### HOW TO COMPLETE THIS TASK
The answer must be the lines from the one that holds "You are a computer-use" through the final line of the data, copied exactly, with no pictures.

[Stored records]

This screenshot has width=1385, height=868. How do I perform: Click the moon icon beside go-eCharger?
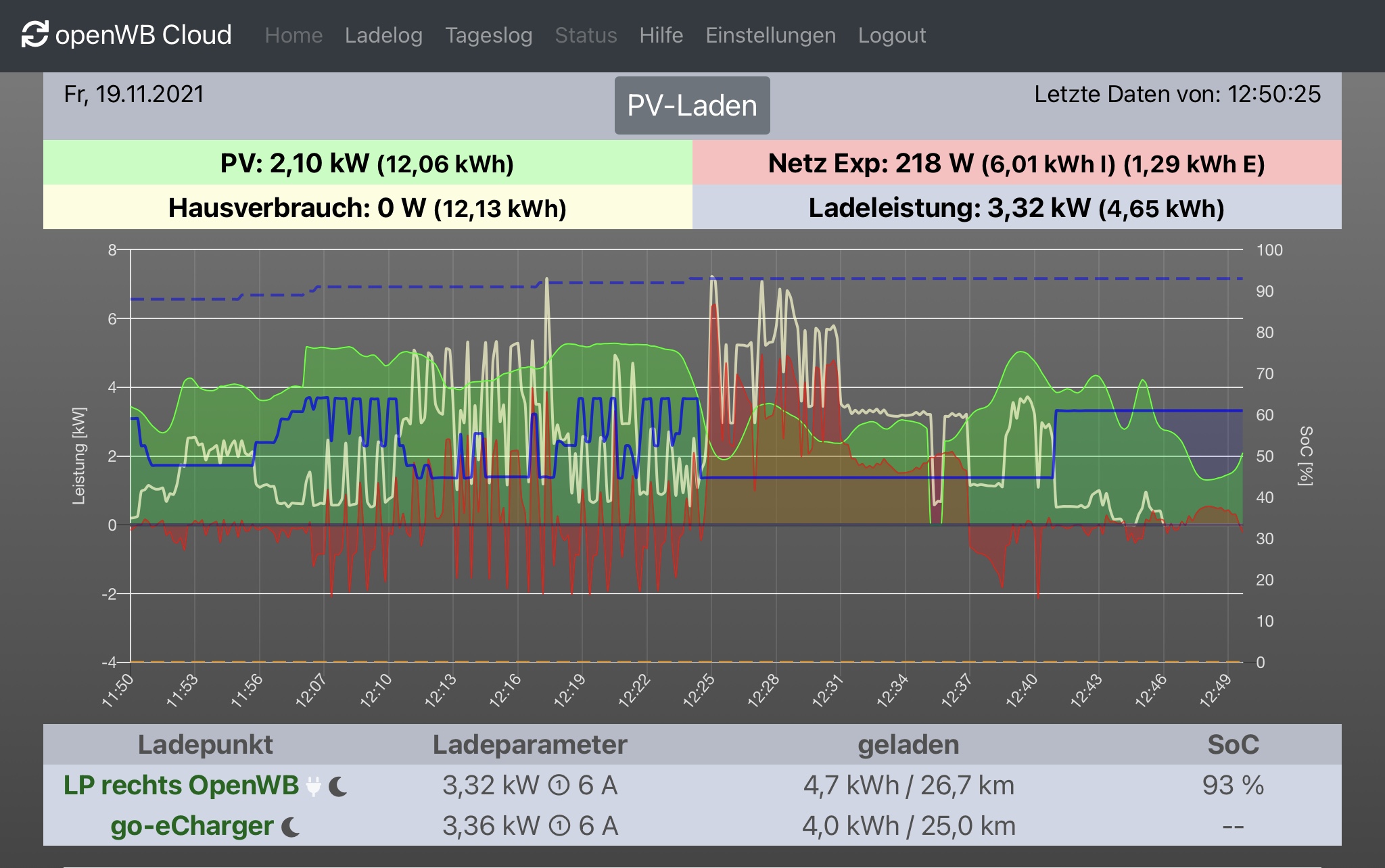click(x=291, y=827)
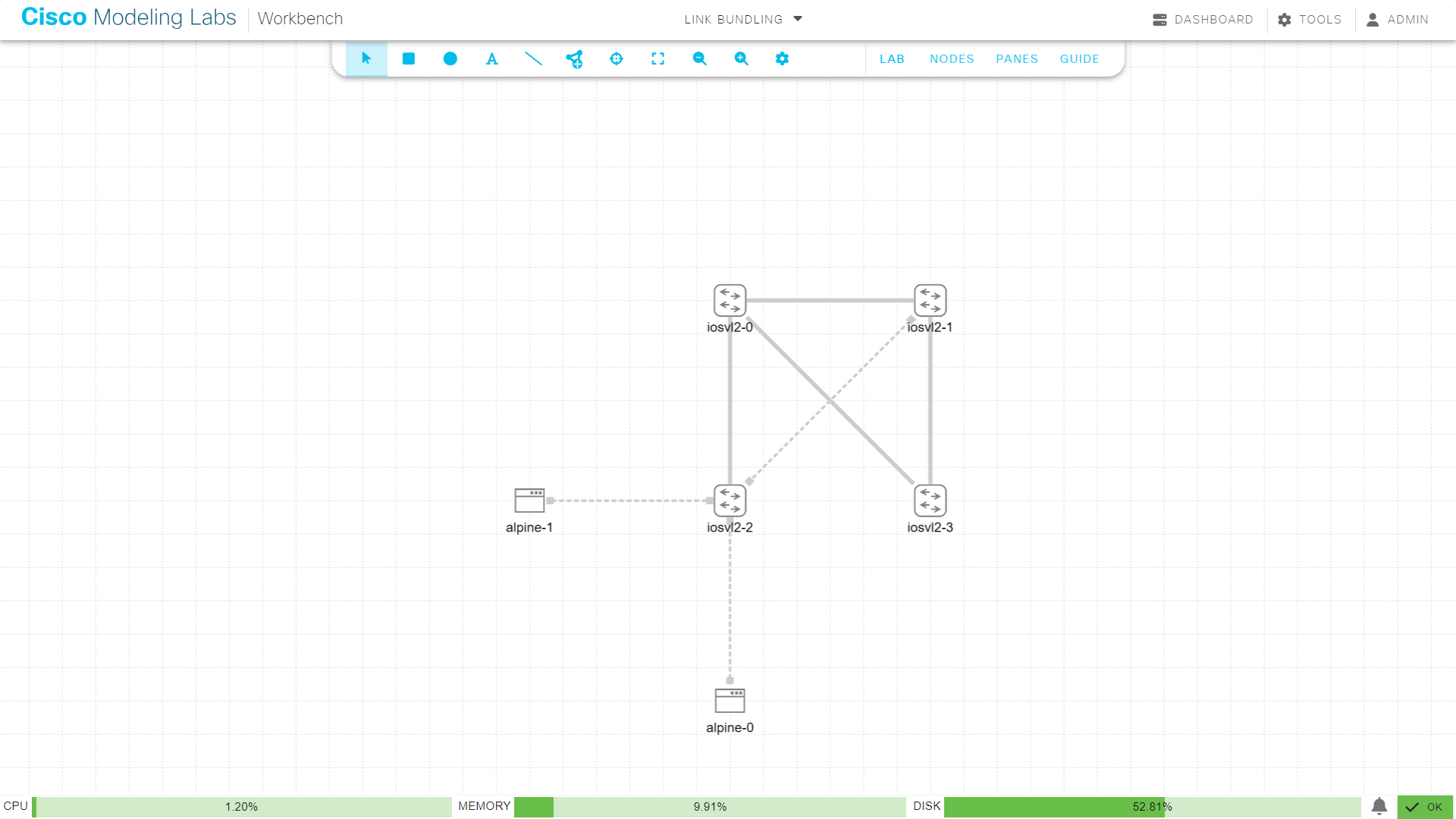Click the notification bell in status bar
This screenshot has width=1456, height=819.
[x=1379, y=807]
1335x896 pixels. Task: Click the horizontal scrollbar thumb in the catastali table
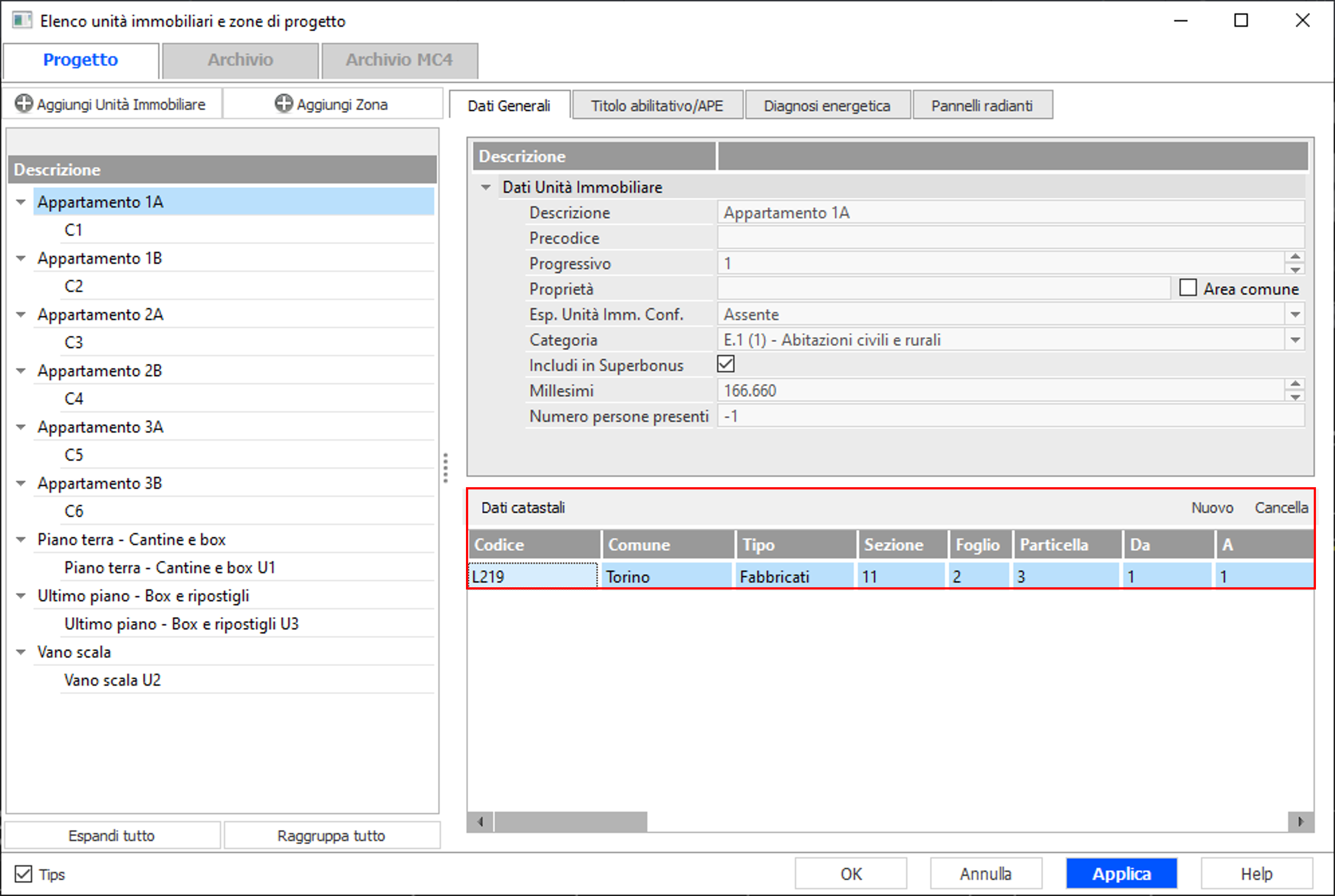click(x=570, y=822)
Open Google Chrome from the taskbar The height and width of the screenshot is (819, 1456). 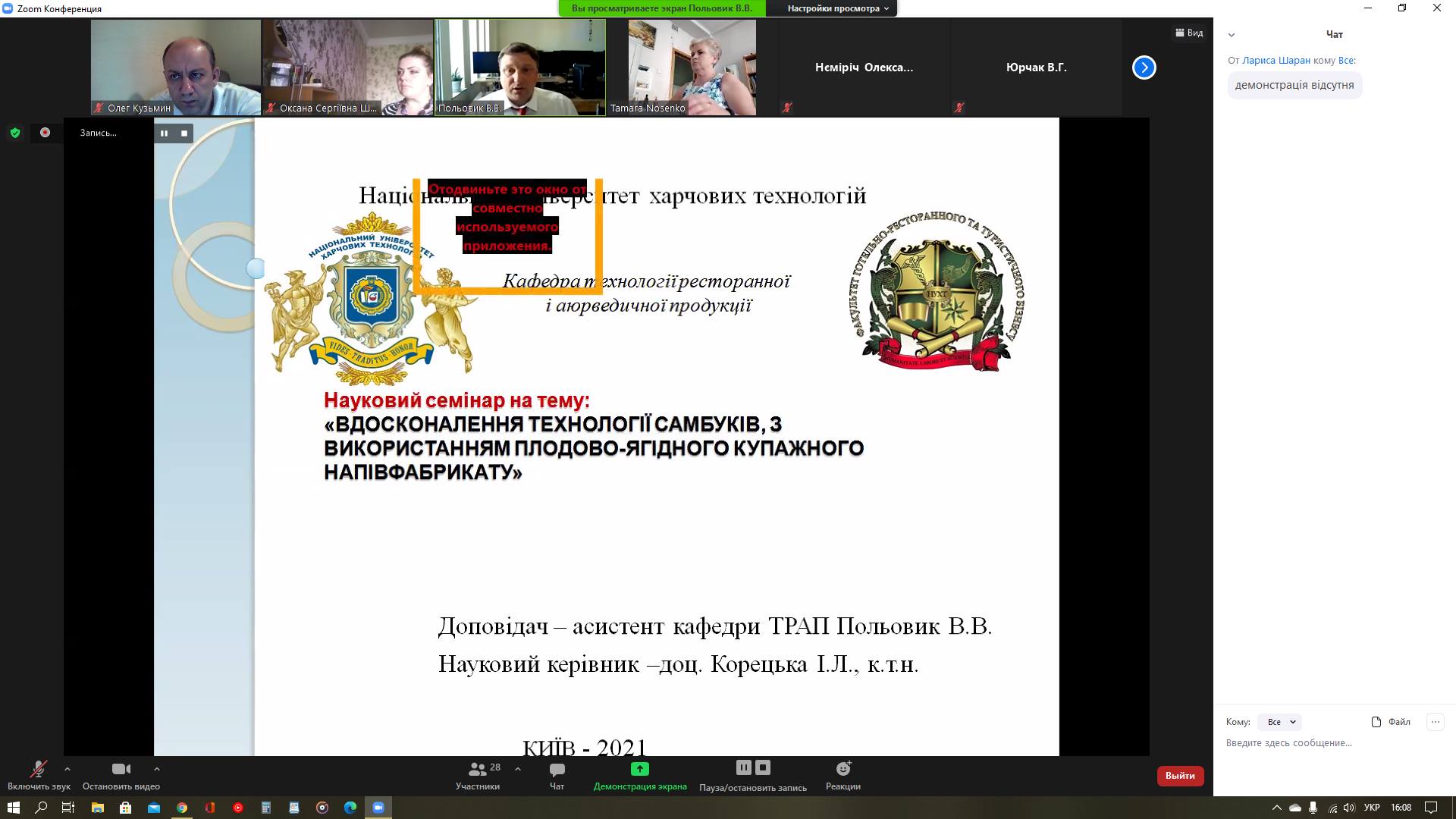[x=182, y=808]
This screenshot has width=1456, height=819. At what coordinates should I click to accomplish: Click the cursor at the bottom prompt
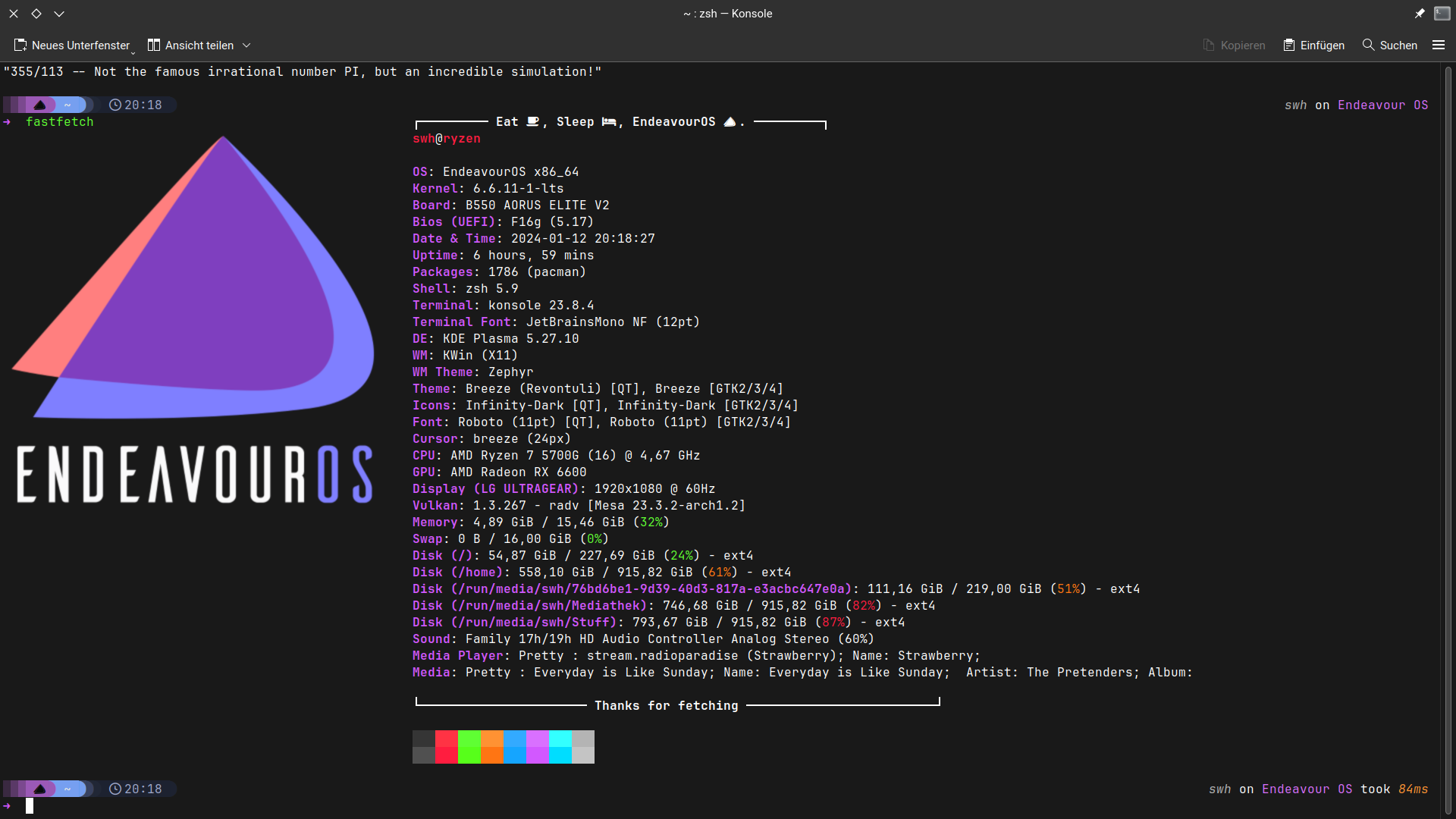point(30,805)
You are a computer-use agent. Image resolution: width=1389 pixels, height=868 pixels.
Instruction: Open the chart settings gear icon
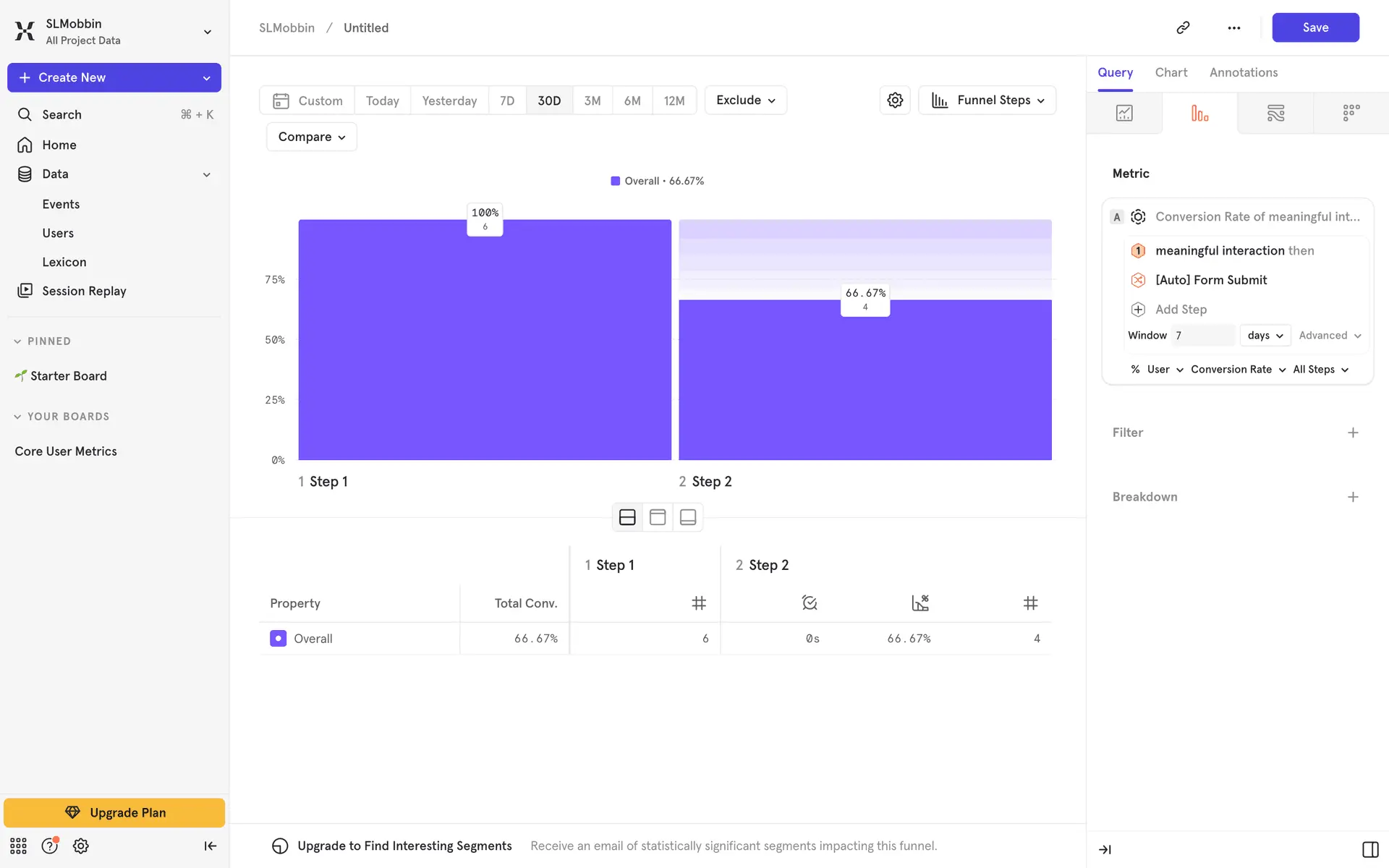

### EXERCISE SOLUTION
You are a computer-use agent. Image resolution: width=1389 pixels, height=868 pixels.
Instruction: Open the chart settings gear icon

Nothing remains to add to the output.